* _Your task_: All lines from the one holding "Kalendář akcí (371, 5)" through the last line of the entries below must be transcribed exactly, and no others. Pictures do not go in.

* _Collected data entries_:
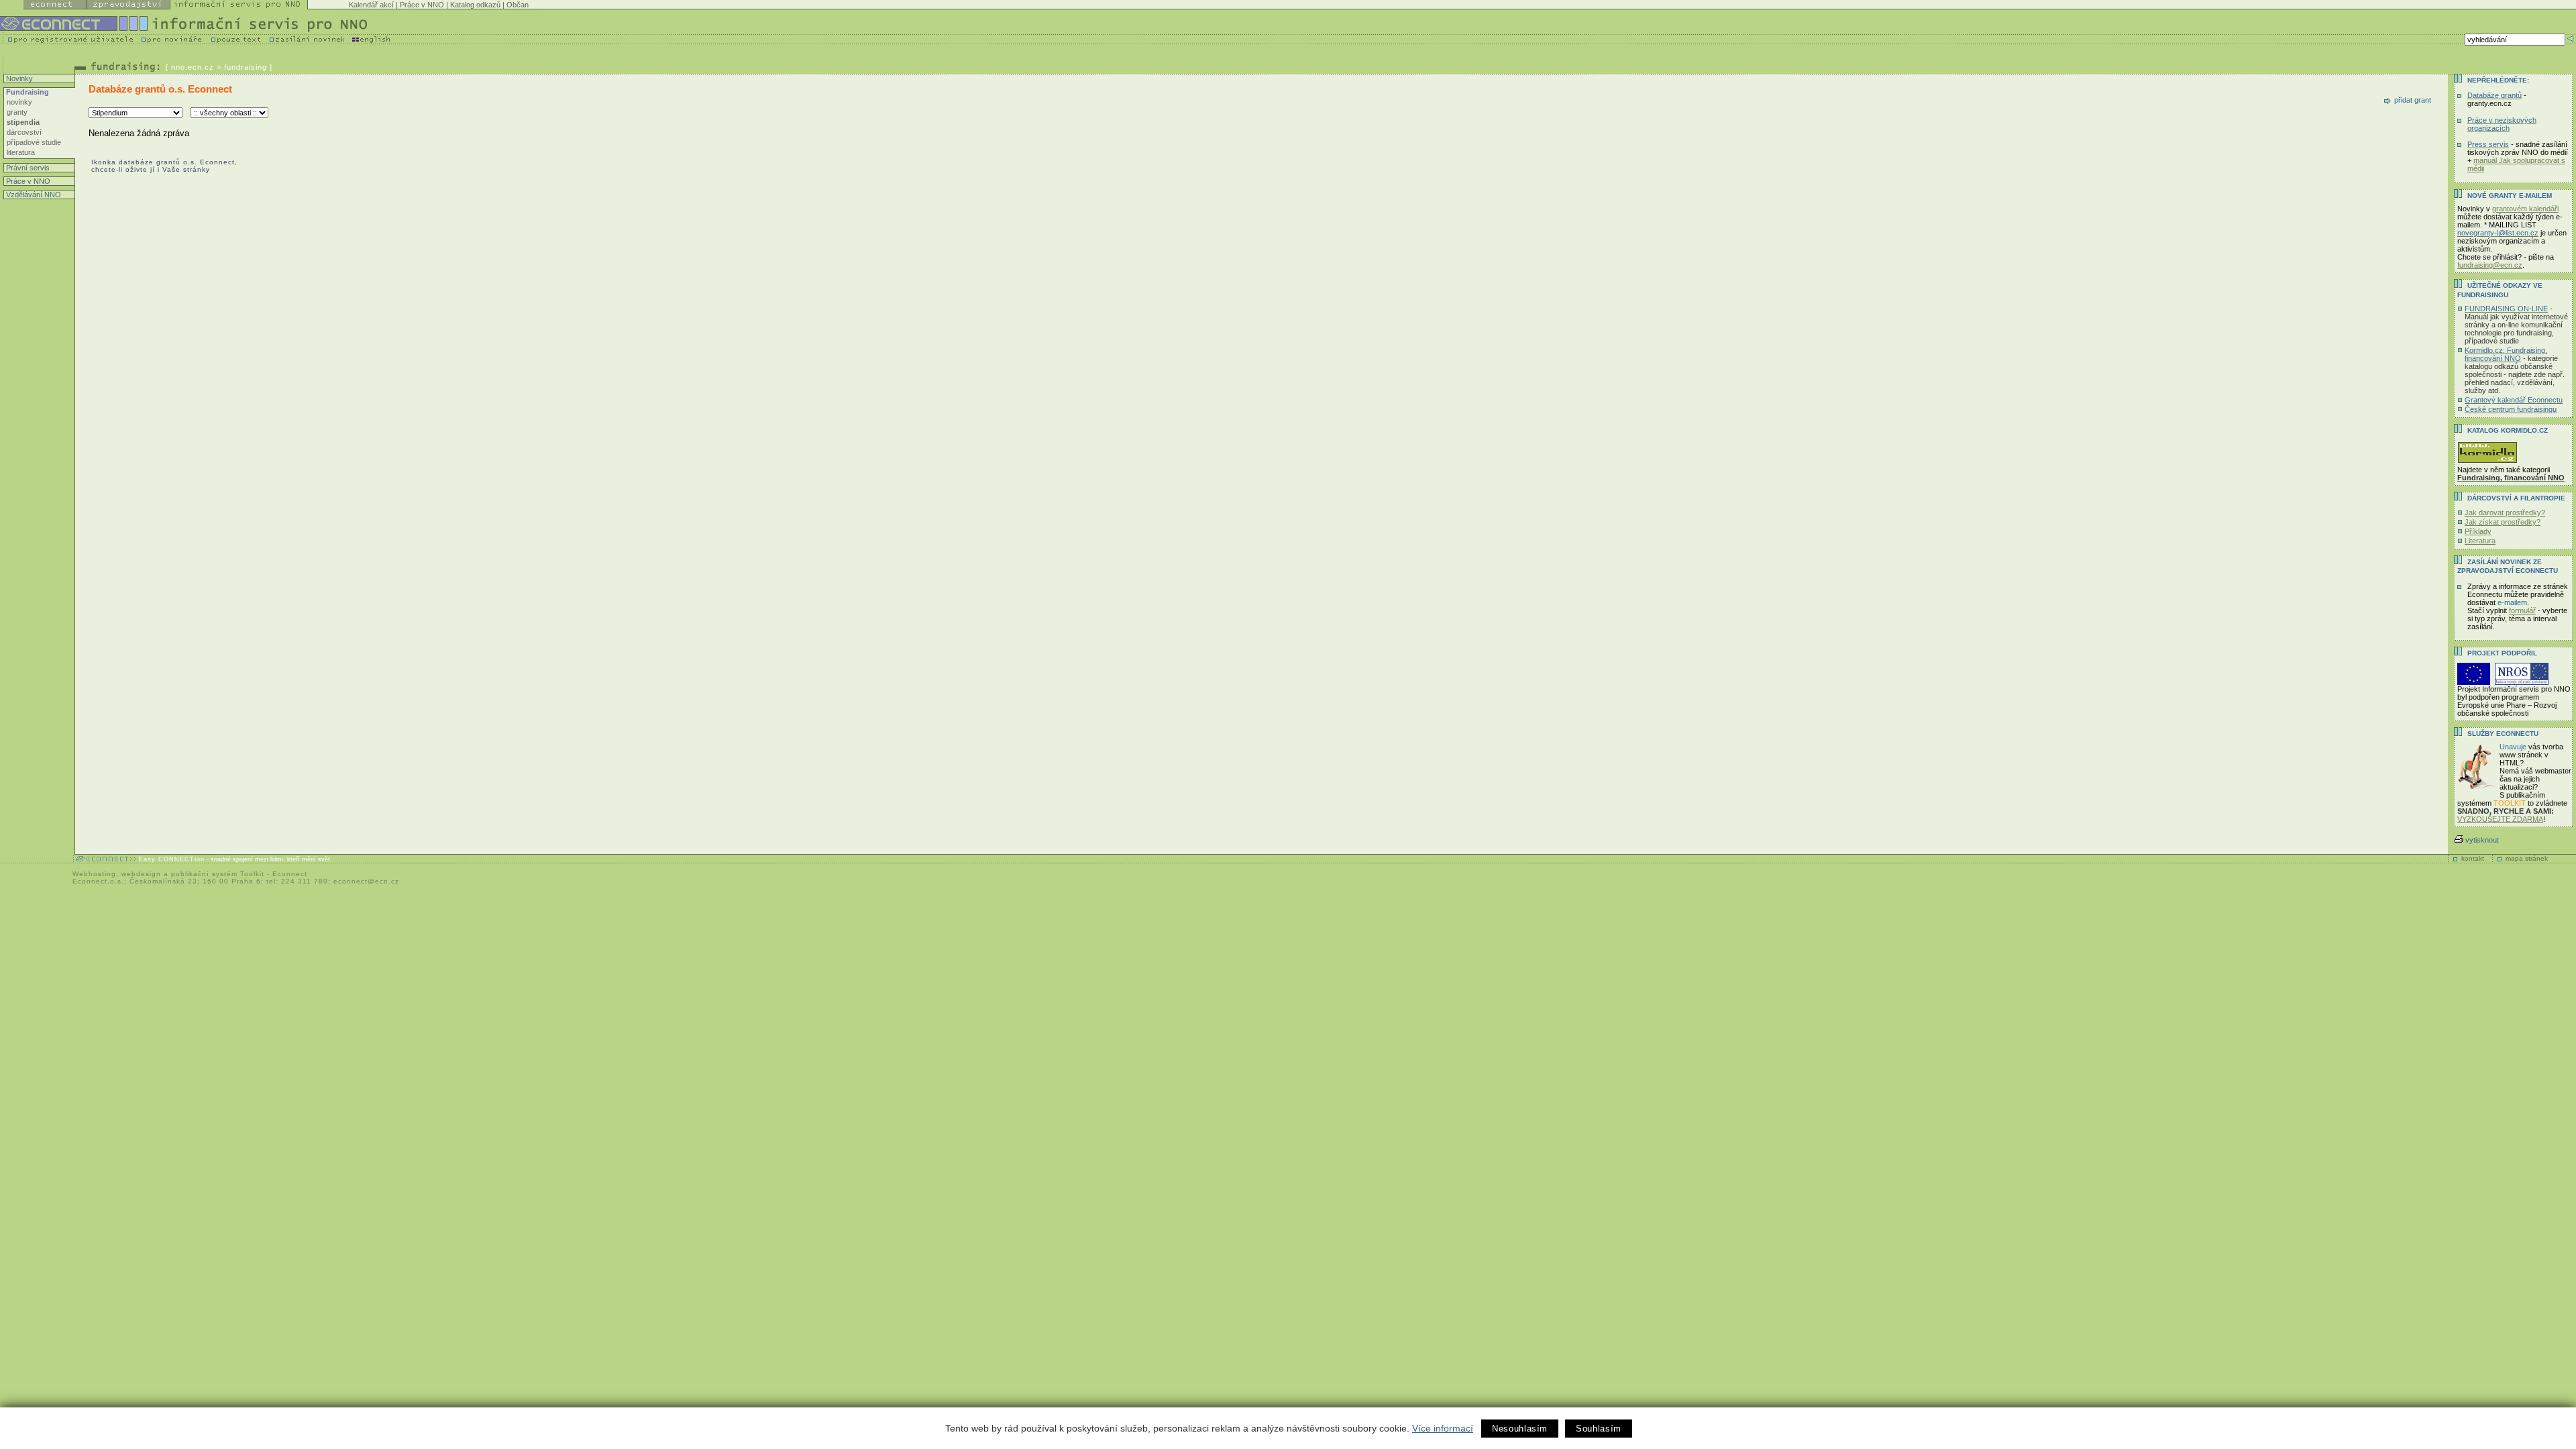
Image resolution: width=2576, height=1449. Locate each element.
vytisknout (2482, 840)
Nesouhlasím (1520, 1429)
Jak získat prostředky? (2502, 522)
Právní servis (27, 168)
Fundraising (26, 92)
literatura (21, 152)
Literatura (2480, 541)
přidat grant (2412, 100)
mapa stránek (2527, 858)
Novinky (18, 78)
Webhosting (94, 873)
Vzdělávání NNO (32, 195)
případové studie (34, 142)
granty (17, 112)
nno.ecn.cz (192, 67)
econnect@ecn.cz (366, 881)
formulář (2522, 610)
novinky (19, 102)
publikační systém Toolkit (217, 873)
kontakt (2472, 858)
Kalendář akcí (371, 5)
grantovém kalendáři (2525, 209)
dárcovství (24, 132)
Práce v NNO (422, 5)
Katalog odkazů (475, 5)
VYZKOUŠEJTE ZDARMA (2500, 819)
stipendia (23, 122)
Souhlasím (1598, 1429)
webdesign (141, 873)
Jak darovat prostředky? (2505, 512)
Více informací (1442, 1428)
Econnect (289, 873)
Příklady (2478, 531)
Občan (517, 5)
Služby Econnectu (2502, 733)
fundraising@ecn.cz (2489, 265)
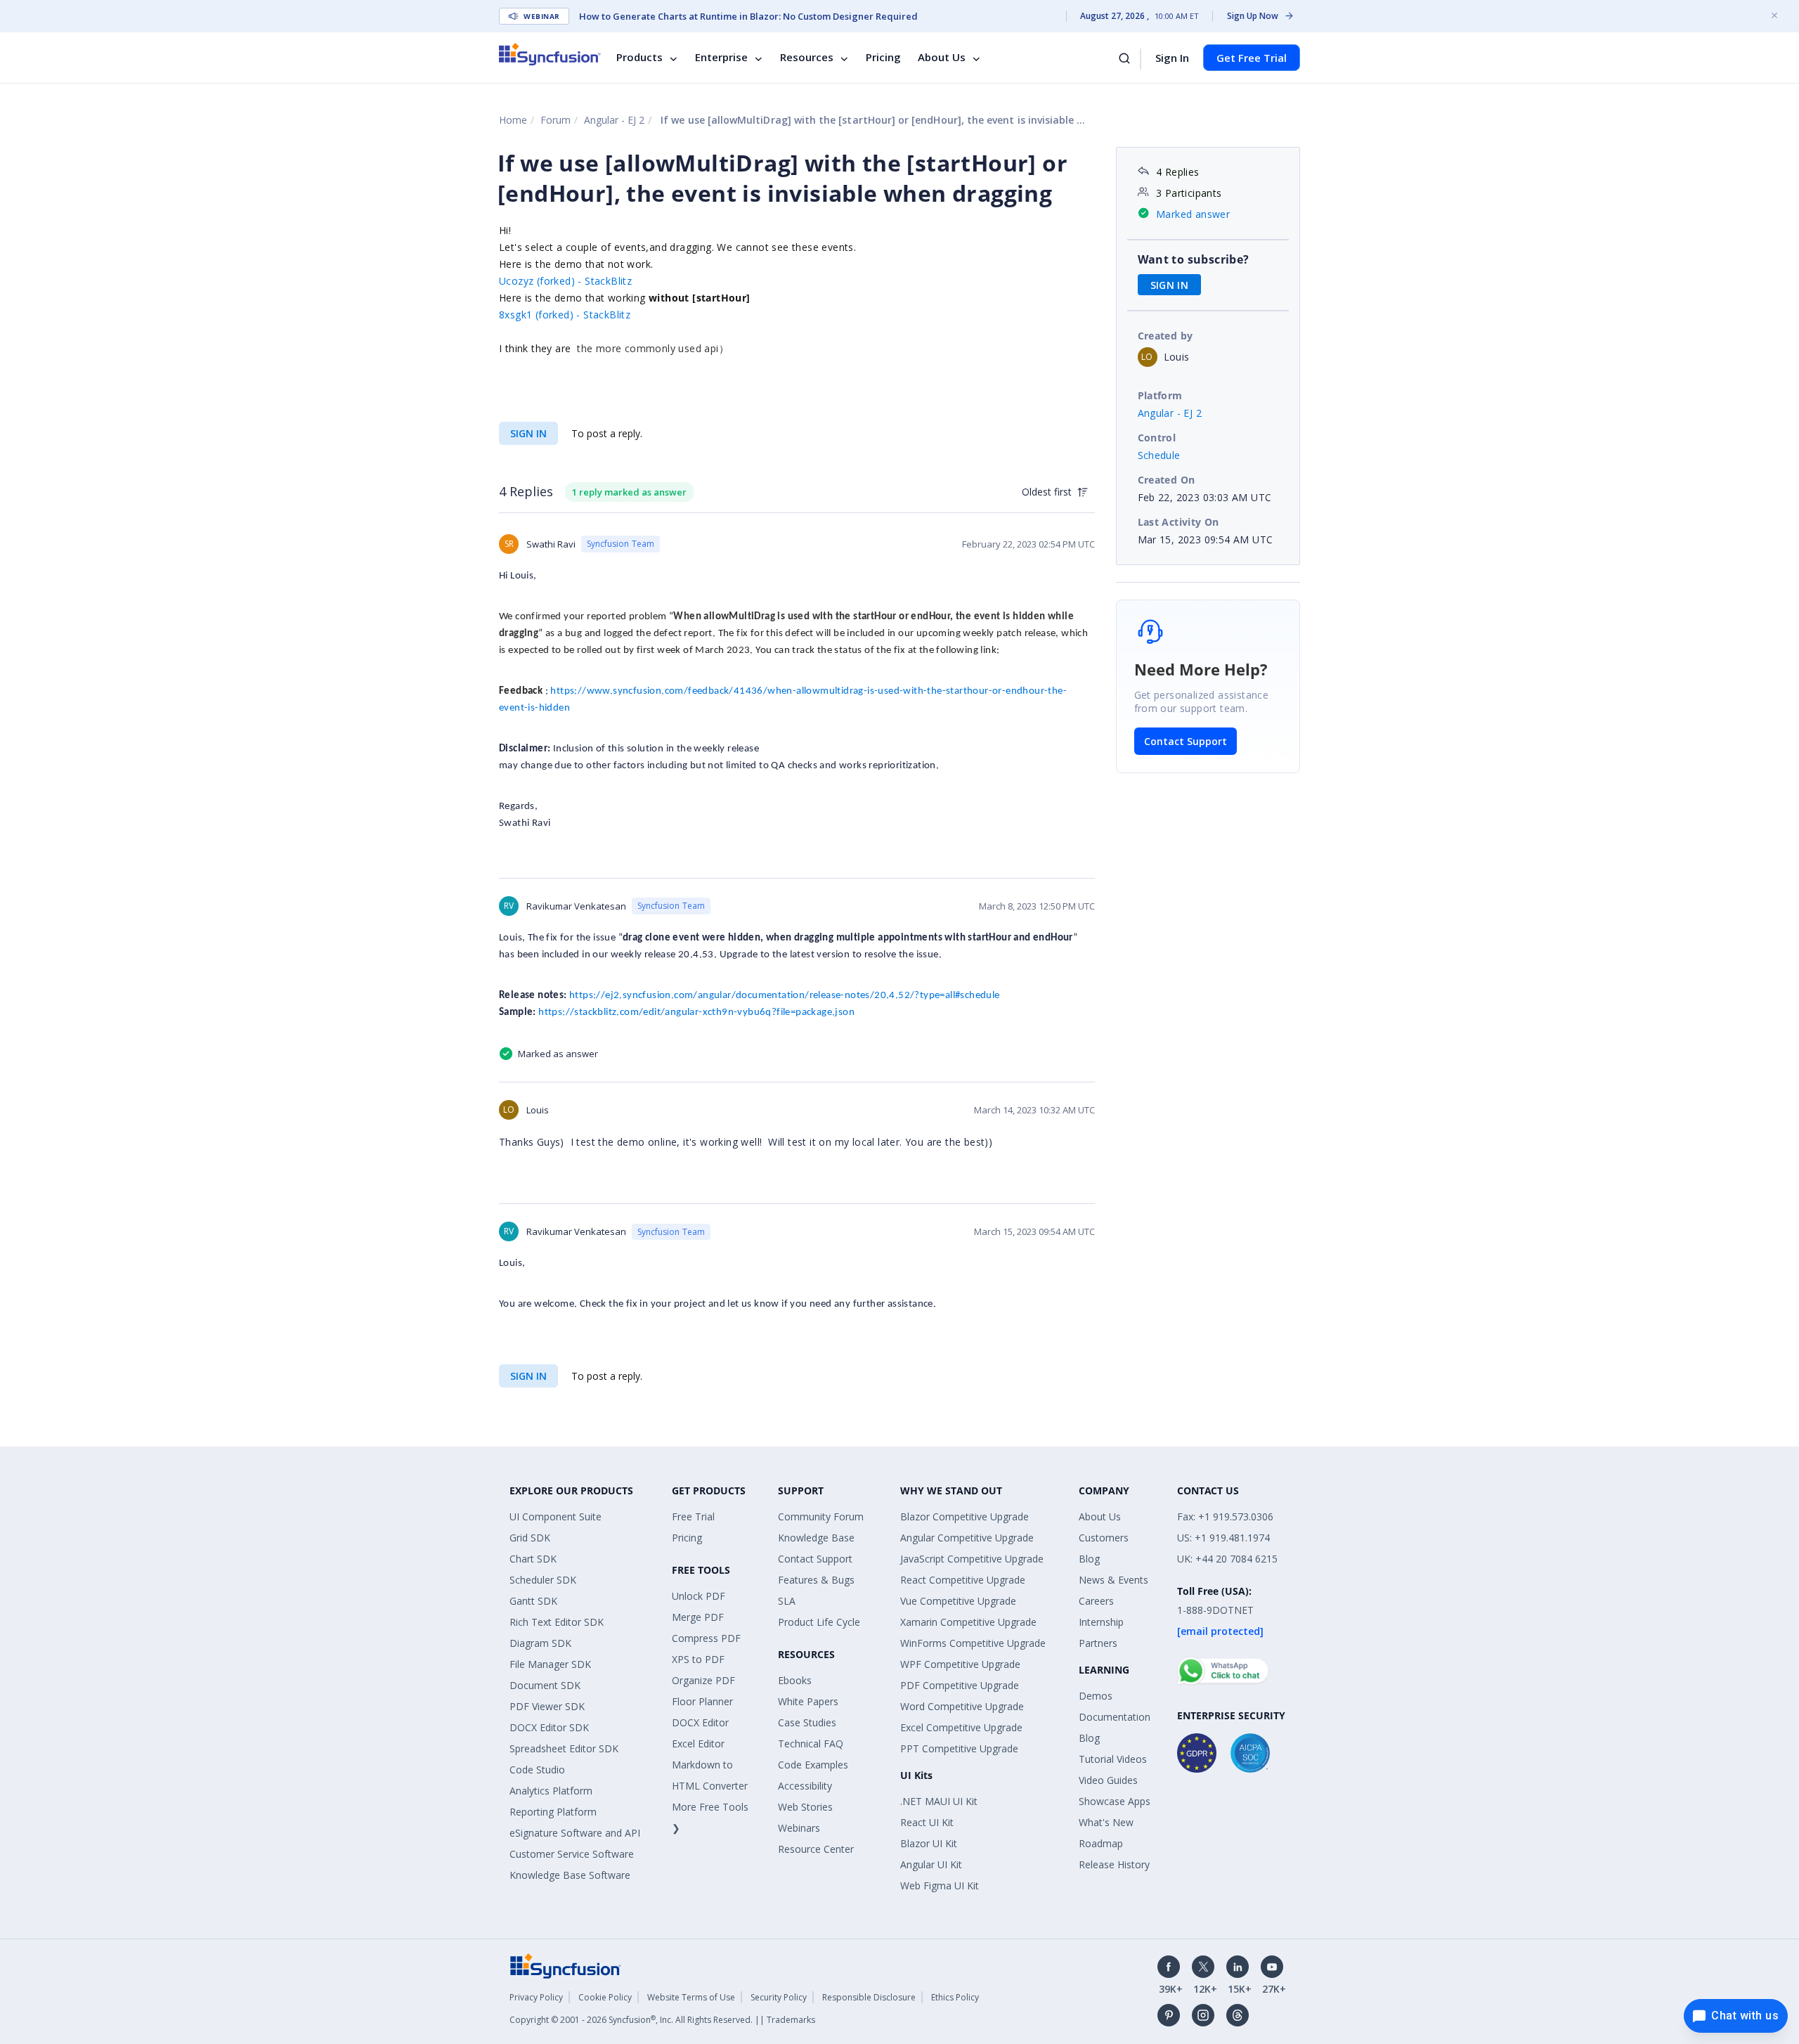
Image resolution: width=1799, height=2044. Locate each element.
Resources (806, 58)
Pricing (883, 58)
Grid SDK (529, 1537)
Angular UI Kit (931, 1864)
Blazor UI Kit (928, 1843)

* _Task output_:
Kalendář akcí (371, 5)
grantovém kalendáři (2525, 209)
dárcovství (24, 132)
Práce v NNO (422, 5)
Katalog odkazů (475, 5)
VYZKOUŠEJTE ZDARMA (2500, 819)
stipendia (23, 122)
Souhlasím (1598, 1429)
webdesign (141, 873)
Jak darovat prostředky? (2505, 512)
Více informací (1442, 1428)
Econnect (289, 873)
Příklady (2478, 531)
Občan (517, 5)
Služby Econnectu (2502, 733)
fundraising@ecn.cz (2489, 265)
Image resolution: width=1799, height=2044. Locate each element.
Resources (806, 58)
Pricing (883, 58)
Grid SDK (529, 1537)
Angular UI Kit (931, 1864)
Blazor UI Kit (928, 1843)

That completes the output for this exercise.